**Exercise goal:** Copy the listing below letter for letter, passing over each picture.

**Data to use:**
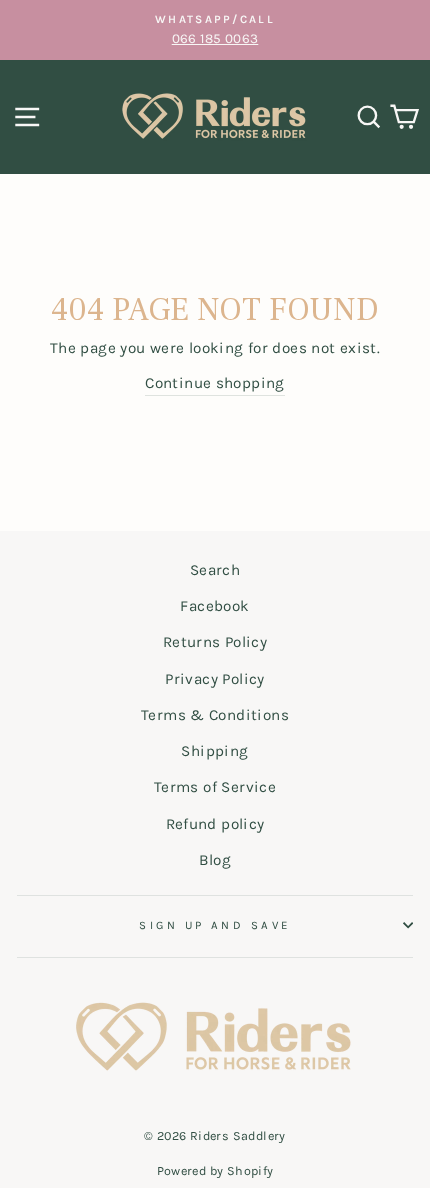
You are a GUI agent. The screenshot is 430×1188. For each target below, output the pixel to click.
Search (215, 570)
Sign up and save (214, 925)
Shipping (214, 751)
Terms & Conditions (215, 715)
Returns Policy (215, 642)
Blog (215, 860)
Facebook (214, 606)
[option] (215, 30)
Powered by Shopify (215, 1170)
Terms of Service (215, 787)
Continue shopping (215, 383)
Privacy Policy (214, 679)
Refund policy (215, 824)
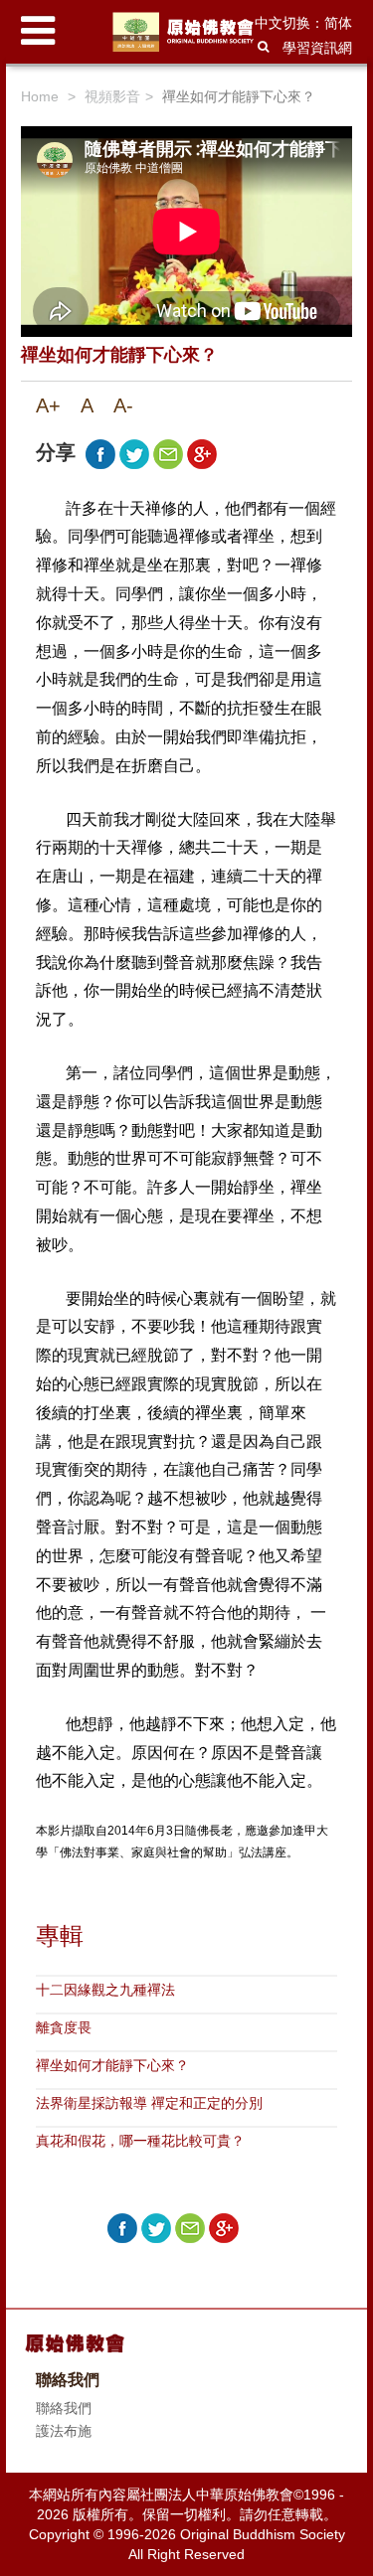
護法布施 (64, 2431)
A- (123, 405)
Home (40, 96)
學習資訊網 (317, 48)
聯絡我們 (64, 2408)
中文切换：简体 (303, 23)
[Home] (186, 32)
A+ (48, 405)
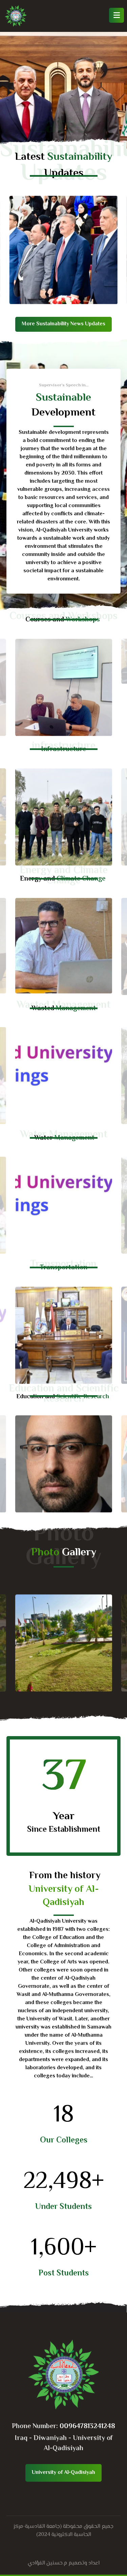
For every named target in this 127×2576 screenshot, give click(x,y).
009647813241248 (87, 2426)
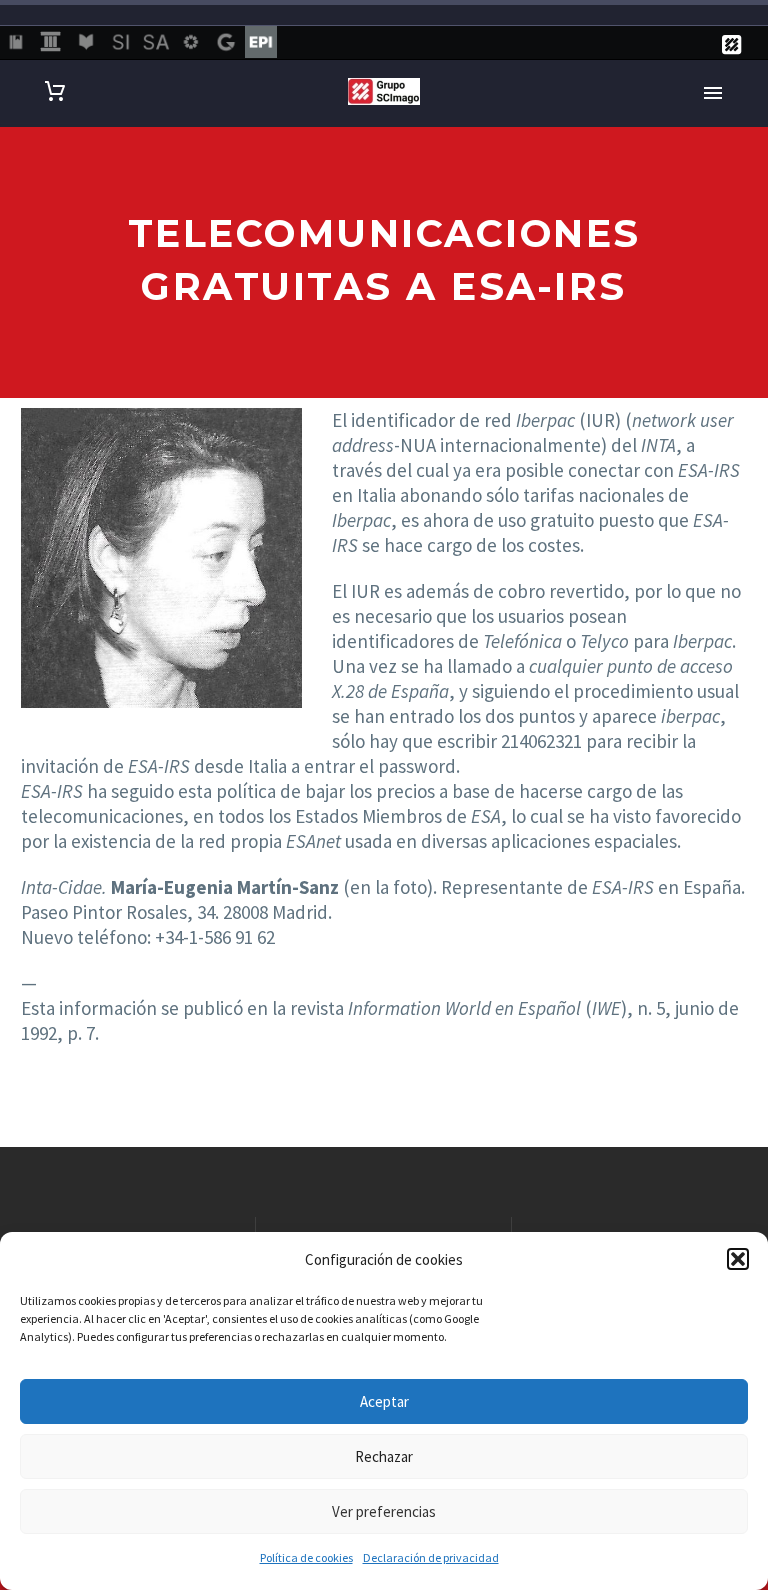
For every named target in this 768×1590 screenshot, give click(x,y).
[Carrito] (55, 91)
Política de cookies (306, 1557)
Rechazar (384, 1456)
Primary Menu (713, 93)
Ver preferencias (384, 1511)
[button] (738, 1259)
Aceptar (384, 1401)
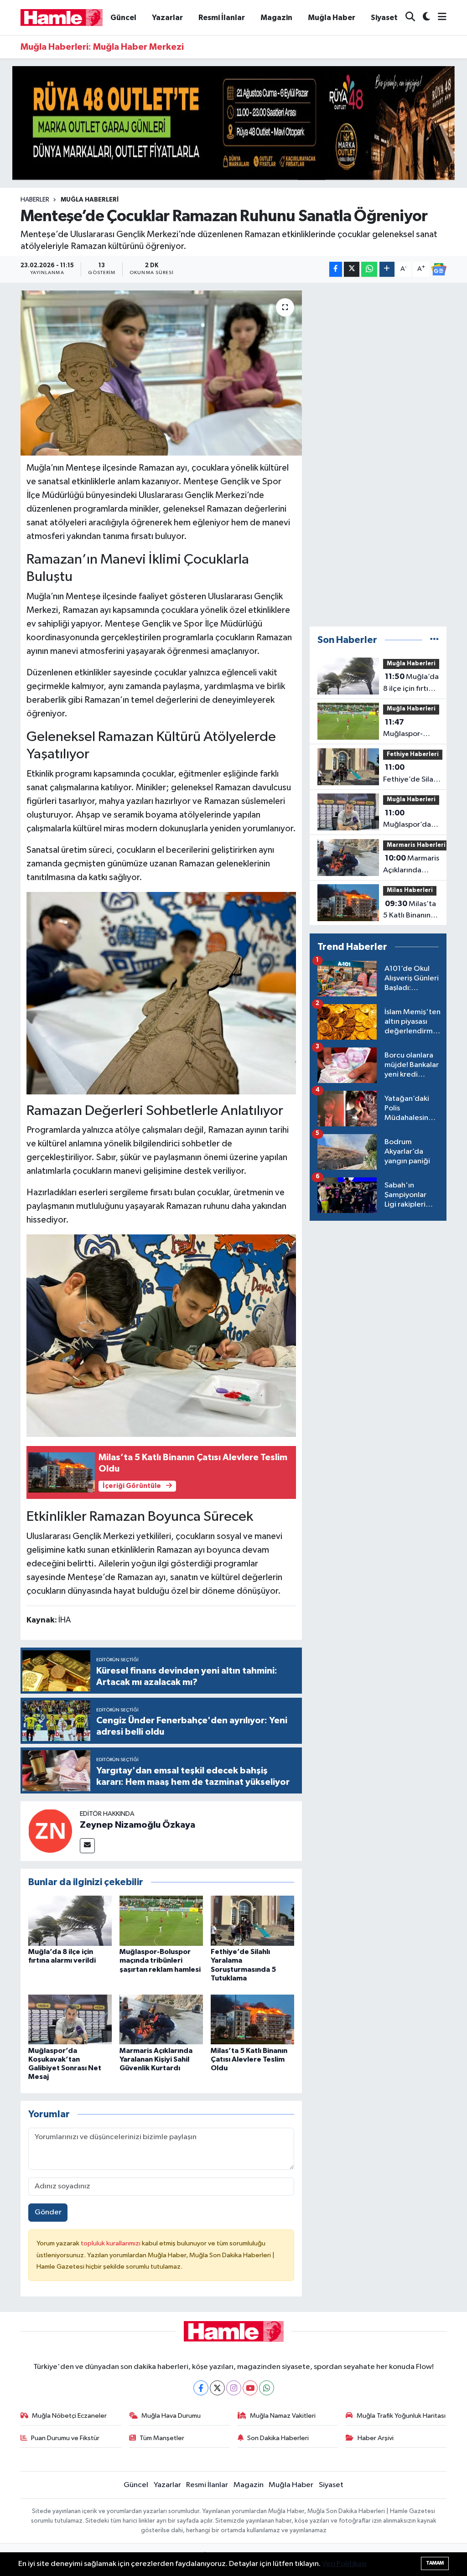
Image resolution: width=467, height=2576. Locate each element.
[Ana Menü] (438, 17)
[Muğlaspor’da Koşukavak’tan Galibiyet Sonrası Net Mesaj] (70, 2019)
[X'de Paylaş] (351, 269)
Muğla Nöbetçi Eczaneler (69, 2415)
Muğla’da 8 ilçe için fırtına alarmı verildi (411, 684)
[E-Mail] (87, 1845)
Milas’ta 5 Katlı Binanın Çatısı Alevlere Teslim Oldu (249, 2059)
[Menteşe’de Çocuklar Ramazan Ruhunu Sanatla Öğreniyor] (161, 373)
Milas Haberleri (410, 890)
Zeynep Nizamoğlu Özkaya (137, 1825)
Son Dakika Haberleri (278, 2438)
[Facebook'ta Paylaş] (335, 269)
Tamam (435, 2563)
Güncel (123, 17)
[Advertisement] (378, 454)
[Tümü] (434, 640)
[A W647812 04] (161, 1335)
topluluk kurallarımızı (111, 2243)
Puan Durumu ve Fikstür (65, 2438)
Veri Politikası (344, 2564)
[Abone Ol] (438, 269)
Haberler (35, 200)
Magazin (276, 17)
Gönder (48, 2212)
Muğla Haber (331, 17)
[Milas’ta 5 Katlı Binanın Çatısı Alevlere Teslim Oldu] (252, 2019)
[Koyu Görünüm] (422, 17)
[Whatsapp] (266, 2387)
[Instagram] (233, 2387)
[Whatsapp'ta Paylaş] (369, 269)
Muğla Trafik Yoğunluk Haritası (401, 2415)
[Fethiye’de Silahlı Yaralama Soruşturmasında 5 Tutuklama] (252, 1920)
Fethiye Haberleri (413, 754)
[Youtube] (250, 2387)
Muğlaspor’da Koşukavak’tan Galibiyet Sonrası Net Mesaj (407, 820)
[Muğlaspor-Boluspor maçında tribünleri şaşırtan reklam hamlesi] (161, 1920)
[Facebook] (200, 2387)
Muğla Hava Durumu (171, 2415)
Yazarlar (167, 17)
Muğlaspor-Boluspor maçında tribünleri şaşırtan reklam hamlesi (160, 1960)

**Answer box:**
You are a GUI agent. The screenshot is 430×1188. For each target below, output the pixel to click.
Search (215, 570)
Sign up and save (214, 925)
Shipping (214, 751)
Terms & Conditions (215, 715)
Returns Policy (215, 642)
Blog (215, 860)
Facebook (214, 606)
[option] (215, 30)
Powered by Shopify (215, 1170)
Terms of Service (215, 787)
Continue shopping (215, 383)
Privacy Policy (214, 679)
Refund policy (215, 824)
護法布施 (64, 2431)
A- (123, 405)
Home (40, 96)
學習資訊網 (317, 48)
聯絡我們 (64, 2408)
中文切换：简体 (303, 23)
[Home] (186, 32)
A+ (48, 405)
For every named target in this 127×2576 screenshot, give click(x,y).
009647813241248 (87, 2426)
For every named target in this 768×1590 screenshot, give click(x,y).
[Carrito] (55, 91)
Política de cookies (306, 1557)
Rechazar (384, 1456)
Primary Menu (713, 93)
Ver preferencias (384, 1511)
[button] (738, 1259)
Aceptar (384, 1401)
Image resolution: width=467, height=2576. Locate each element.
[Ana Menü] (438, 17)
[Muğlaspor’da Koşukavak’tan Galibiyet Sonrası Net Mesaj] (70, 2019)
[X'de Paylaş] (351, 269)
Muğla Nöbetçi Eczaneler (69, 2415)
Muğla’da 8 ilçe için fırtına alarmı verildi (411, 684)
[E-Mail] (87, 1845)
Milas’ta 5 Katlı Binanın Çatısı Alevlere Teslim Oldu (249, 2059)
[Menteşe’de Çocuklar Ramazan Ruhunu Sanatla Öğreniyor] (161, 373)
Milas Haberleri (410, 890)
Zeynep Nizamoğlu Özkaya (137, 1825)
Son Dakika Haberleri (278, 2438)
[Facebook'ta Paylaş] (335, 269)
Tamam (435, 2563)
Güncel (123, 17)
[Advertisement] (378, 454)
[Tümü] (434, 640)
[A W647812 04] (161, 1335)
topluluk kurallarımızı (111, 2243)
Puan Durumu ve Fikstür (65, 2438)
Veri Politikası (344, 2564)
[Abone Ol] (438, 269)
Haberler (35, 200)
Magazin (276, 17)
Gönder (48, 2212)
Muğla Haber (331, 17)
[Milas’ta 5 Katlı Binanın Çatısı Alevlere Teslim Oldu] (252, 2019)
[Koyu Görünüm] (422, 17)
[Whatsapp] (266, 2387)
[Instagram] (233, 2387)
[Whatsapp'ta Paylaş] (369, 269)
Muğla Trafik Yoğunluk Haritası (401, 2415)
[Fethiye’de Silahlı Yaralama Soruşturmasında 5 Tutuklama] (252, 1920)
Fethiye Haberleri (413, 754)
[Youtube] (250, 2387)
Muğlaspor’da Koşukavak’tan Galibiyet Sonrası Net Mesaj (407, 820)
[Muğlaspor-Boluspor maçında tribünleri şaşırtan reklam hamlesi] (161, 1920)
[Facebook] (200, 2387)
Muğla Hava Durumu (171, 2415)
Yazarlar (167, 17)
Muğlaspor-Boluspor maçında tribünleri şaşırtan reklam hamlesi (160, 1960)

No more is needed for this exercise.